» **EXERCISE DETAILS**
The lines to be copied are those below that contain "field".

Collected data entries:
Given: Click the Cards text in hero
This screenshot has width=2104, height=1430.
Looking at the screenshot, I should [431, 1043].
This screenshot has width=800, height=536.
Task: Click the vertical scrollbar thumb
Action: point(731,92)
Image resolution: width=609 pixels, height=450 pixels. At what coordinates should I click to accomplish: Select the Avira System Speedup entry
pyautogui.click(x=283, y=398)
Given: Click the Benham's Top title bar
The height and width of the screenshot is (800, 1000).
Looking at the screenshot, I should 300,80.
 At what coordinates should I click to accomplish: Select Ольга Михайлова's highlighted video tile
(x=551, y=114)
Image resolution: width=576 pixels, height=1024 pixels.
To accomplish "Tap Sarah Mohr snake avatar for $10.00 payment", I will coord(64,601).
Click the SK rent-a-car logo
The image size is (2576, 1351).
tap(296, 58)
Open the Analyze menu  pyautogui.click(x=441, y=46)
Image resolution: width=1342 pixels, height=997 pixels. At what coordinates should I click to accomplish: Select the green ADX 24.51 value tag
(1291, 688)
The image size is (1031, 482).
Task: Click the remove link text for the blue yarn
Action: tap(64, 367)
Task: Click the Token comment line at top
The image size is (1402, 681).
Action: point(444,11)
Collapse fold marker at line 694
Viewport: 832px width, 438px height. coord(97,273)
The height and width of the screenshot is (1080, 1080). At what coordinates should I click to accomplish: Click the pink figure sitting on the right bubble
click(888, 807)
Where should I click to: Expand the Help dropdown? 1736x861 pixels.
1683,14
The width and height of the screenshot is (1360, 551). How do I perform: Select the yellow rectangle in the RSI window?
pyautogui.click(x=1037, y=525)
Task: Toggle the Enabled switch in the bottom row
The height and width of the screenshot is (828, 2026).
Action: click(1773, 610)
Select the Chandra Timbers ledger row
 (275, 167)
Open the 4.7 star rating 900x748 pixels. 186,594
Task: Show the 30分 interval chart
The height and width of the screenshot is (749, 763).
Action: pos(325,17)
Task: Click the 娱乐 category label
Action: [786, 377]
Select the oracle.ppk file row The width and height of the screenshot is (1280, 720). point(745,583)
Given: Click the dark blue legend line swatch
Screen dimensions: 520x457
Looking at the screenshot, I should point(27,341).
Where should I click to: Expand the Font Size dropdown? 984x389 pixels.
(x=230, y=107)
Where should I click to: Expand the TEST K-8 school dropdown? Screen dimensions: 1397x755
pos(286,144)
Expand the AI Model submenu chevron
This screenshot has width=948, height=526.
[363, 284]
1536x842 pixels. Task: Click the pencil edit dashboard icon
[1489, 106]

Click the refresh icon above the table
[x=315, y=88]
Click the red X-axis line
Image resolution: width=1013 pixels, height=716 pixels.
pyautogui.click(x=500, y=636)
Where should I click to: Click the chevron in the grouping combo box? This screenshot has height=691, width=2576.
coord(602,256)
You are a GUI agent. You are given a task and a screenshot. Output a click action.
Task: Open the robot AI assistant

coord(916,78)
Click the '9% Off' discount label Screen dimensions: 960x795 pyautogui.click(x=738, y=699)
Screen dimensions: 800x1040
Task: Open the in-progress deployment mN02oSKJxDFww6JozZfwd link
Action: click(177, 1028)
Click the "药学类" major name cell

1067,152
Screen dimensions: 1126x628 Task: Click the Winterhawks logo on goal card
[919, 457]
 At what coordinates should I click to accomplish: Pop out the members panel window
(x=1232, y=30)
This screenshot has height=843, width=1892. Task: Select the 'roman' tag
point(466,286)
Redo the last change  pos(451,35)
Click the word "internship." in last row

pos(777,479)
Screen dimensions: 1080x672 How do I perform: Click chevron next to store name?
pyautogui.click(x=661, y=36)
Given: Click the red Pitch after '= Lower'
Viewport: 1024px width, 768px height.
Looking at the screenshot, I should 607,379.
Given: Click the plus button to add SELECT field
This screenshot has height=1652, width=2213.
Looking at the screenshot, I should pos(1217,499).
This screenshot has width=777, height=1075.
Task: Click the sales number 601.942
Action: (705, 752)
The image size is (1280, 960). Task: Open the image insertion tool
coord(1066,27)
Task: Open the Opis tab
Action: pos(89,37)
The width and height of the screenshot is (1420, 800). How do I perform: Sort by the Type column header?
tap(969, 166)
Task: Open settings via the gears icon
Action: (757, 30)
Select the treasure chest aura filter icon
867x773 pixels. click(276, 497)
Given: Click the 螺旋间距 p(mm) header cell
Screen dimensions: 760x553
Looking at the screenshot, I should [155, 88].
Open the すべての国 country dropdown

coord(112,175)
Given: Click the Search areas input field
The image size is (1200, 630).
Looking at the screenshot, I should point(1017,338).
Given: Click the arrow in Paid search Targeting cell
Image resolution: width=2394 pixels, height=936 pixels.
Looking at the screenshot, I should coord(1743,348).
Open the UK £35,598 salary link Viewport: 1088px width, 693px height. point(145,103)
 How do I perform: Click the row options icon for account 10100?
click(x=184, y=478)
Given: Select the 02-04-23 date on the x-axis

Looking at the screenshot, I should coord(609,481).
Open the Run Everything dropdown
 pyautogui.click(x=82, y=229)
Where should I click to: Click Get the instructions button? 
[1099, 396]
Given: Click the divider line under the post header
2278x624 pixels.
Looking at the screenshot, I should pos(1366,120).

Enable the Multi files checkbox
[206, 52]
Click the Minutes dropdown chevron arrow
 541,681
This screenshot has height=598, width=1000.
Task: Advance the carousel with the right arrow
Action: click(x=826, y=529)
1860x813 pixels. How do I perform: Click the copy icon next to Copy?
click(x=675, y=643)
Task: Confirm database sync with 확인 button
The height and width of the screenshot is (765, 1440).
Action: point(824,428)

» **ANSWER BOX**
Given: Click the plus button to add SELECT field
Given: Click the Search areas input field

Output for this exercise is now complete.